(What is being asked) From the data below, restate every line word for word.

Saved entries
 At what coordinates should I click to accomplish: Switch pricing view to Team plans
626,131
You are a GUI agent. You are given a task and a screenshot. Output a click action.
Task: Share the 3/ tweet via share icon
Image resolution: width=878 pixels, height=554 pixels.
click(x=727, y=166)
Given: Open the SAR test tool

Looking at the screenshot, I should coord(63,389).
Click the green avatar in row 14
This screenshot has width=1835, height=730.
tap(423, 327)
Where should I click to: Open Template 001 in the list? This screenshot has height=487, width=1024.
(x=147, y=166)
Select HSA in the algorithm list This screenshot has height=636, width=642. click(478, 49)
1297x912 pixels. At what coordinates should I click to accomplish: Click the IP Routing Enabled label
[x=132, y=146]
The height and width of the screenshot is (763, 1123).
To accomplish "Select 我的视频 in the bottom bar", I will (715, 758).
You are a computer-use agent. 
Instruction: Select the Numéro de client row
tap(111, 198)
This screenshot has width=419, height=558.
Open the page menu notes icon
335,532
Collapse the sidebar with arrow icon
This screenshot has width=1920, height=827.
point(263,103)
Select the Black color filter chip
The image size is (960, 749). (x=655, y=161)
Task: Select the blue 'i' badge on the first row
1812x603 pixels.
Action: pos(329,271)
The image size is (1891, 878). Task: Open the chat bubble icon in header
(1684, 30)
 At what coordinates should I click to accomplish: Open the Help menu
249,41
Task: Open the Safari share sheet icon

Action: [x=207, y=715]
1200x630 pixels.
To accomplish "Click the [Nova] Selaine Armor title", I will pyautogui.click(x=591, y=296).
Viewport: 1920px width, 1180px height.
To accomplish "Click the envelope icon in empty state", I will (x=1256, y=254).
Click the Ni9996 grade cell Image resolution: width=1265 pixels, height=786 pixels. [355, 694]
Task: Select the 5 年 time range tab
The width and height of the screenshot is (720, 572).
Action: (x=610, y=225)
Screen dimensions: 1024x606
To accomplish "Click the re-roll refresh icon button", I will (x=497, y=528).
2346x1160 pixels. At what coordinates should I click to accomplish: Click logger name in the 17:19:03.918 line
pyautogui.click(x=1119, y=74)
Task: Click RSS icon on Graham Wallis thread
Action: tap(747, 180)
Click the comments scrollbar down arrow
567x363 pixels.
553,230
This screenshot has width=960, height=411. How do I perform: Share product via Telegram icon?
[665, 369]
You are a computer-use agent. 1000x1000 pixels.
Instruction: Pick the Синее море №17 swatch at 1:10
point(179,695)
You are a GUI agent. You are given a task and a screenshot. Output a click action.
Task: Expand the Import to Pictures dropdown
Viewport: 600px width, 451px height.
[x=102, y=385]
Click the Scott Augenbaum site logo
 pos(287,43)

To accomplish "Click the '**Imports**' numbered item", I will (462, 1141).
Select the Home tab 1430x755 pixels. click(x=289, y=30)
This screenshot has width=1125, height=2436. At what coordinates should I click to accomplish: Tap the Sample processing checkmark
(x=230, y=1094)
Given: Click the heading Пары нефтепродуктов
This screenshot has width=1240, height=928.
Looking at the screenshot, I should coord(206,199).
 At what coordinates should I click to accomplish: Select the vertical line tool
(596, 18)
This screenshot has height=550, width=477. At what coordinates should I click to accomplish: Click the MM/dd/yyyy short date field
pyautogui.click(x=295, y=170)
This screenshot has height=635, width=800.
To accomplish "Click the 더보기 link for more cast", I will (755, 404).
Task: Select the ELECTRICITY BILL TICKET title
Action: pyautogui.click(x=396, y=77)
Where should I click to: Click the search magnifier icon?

(Task response)
 At what coordinates should I click to accomplish: Switch pricing view to Team plans
626,131
You are a GUI agent. You are given a task and a screenshot. Output a click action.
Task: Share the 3/ tweet via share icon
Image resolution: width=878 pixels, height=554 pixels.
click(x=727, y=166)
Given: Open the SAR test tool

Looking at the screenshot, I should coord(63,389).
Click the green avatar in row 14
This screenshot has width=1835, height=730.
tap(423, 327)
Where should I click to: Open Template 001 in the list? This screenshot has height=487, width=1024.
(x=147, y=166)
Select HSA in the algorithm list This screenshot has height=636, width=642. click(478, 49)
1297x912 pixels. At what coordinates should I click to accomplish: Click the IP Routing Enabled label
[x=132, y=146]
The height and width of the screenshot is (763, 1123).
To accomplish "Select 我的视频 in the bottom bar", I will (715, 758).
You are a computer-use agent. 
Instruction: Select the Numéro de client row
tap(111, 198)
This screenshot has width=419, height=558.
Open the page menu notes icon
335,532
Collapse the sidebar with arrow icon
This screenshot has width=1920, height=827.
point(263,103)
Select the Black color filter chip
The image size is (960, 749). (x=655, y=161)
Task: Select the blue 'i' badge on the first row
1812x603 pixels.
Action: pos(329,271)
The image size is (1891, 878). Task: Open the chat bubble icon in header
(1684, 30)
 At what coordinates should I click to accomplish: Open the Help menu
249,41
Task: Open the Safari share sheet icon

Action: [x=207, y=715]
1200x630 pixels.
To accomplish "Click the [Nova] Selaine Armor title", I will pyautogui.click(x=591, y=296).
Viewport: 1920px width, 1180px height.
To accomplish "Click the envelope icon in empty state", I will (x=1256, y=254).
Click the Ni9996 grade cell Image resolution: width=1265 pixels, height=786 pixels. [355, 694]
Task: Select the 5 年 time range tab
The width and height of the screenshot is (720, 572).
Action: (x=610, y=225)
Screen dimensions: 1024x606
To accomplish "Click the re-roll refresh icon button", I will (x=497, y=528).
2346x1160 pixels. At what coordinates should I click to accomplish: Click logger name in the 17:19:03.918 line
pyautogui.click(x=1119, y=74)
Task: Click RSS icon on Graham Wallis thread
Action: tap(747, 180)
Click the comments scrollbar down arrow
567x363 pixels.
553,230
This screenshot has width=960, height=411. How do I perform: Share product via Telegram icon?
[665, 369]
You are a computer-use agent. 1000x1000 pixels.
Instruction: Pick the Синее море №17 swatch at 1:10
point(179,695)
You are a GUI agent. You are given a task and a screenshot. Output a click action.
Task: Expand the Import to Pictures dropdown
Viewport: 600px width, 451px height.
[x=102, y=385]
Click the Scott Augenbaum site logo
 pos(287,43)

To accomplish "Click the '**Imports**' numbered item", I will (462, 1141).
Select the Home tab 1430x755 pixels. click(x=289, y=30)
This screenshot has width=1125, height=2436. At what coordinates should I click to accomplish: Tap the Sample processing checkmark
(x=230, y=1094)
Given: Click the heading Пары нефтепродуктов
This screenshot has width=1240, height=928.
Looking at the screenshot, I should coord(206,199).
 At what coordinates should I click to accomplish: Select the vertical line tool
(596, 18)
This screenshot has height=550, width=477. At what coordinates should I click to accomplish: Click the MM/dd/yyyy short date field
pyautogui.click(x=295, y=170)
This screenshot has height=635, width=800.
To accomplish "Click the 더보기 link for more cast", I will (755, 404).
Task: Select the ELECTRICITY BILL TICKET title
Action: pyautogui.click(x=396, y=77)
Where should I click to: Click the search magnifier icon?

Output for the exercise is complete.